▶ _What you need to do_
Duplicate the passage of the text on teaching the four operations, starting at "noun; imperative verb; noun;" and ending at "about the maths.".

═══ Document segment

General Introduction to Teaching the Four Operations

General introduction to teaching the four operations

The four operations ( + - × ÷ ) are central concepts in teaching maths. They are best taught in a way that applies unchanged to small numbers, large numbers, vulgar fractions, decimal fractions, negative numbers, algebra and much else. This avoids the multitude of rules generally taught in maths (count the noughts; move the point; find the common denominator; multiply tops and bottoms; change ÷ to × and turn upside down!).

In Making Maths Make Sense (MMMS), + - × ÷ and = are given much more significance than is generally given. They are the first five Big Ideas (of a total of twelve Big Ideas) designed to ensure rigorous maths is accessible by all pupils. The manner in which they are taught is crucial to all subsequent learning.

There is an essential feature that must be in the teacher’s mind in using the MMMS Scripts to teach the first five Big Ideas. Each of the symbols + - × ÷ = is to be thought of as an imperative verb; it is an instruction; it can be enacted without reference to the symbol (usually a number) that follows it. When we see 3 + 2 we do not say ”3 [pause] add 2” but “3 [pause] add [pause] 2”. Each symbol is treated separately. It is for that reason the script below insists that + means ‘get ready to get some more’.

You can see that 3 + 2 = 5, and all similar expressions, have the form:

noun; imperative verb; noun; imperative verb; noun. They have this form because cups are used as a proxy for the indeterminate object 3. The cups enable you to think about the maths.

══════
═══ Source data

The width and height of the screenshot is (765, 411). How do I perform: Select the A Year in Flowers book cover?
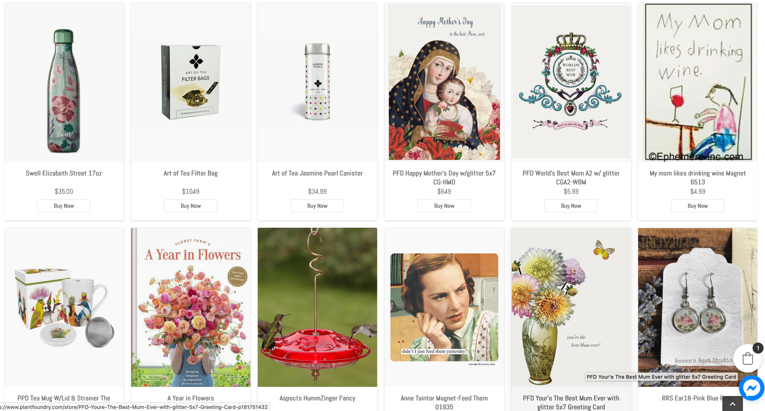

══════

▶ _Complete response_
noun; imperative verb; noun; imperative verb; noun. They have this form because cups are used as a proxy for the indeterminate object 3. The cups enable you to think about the maths.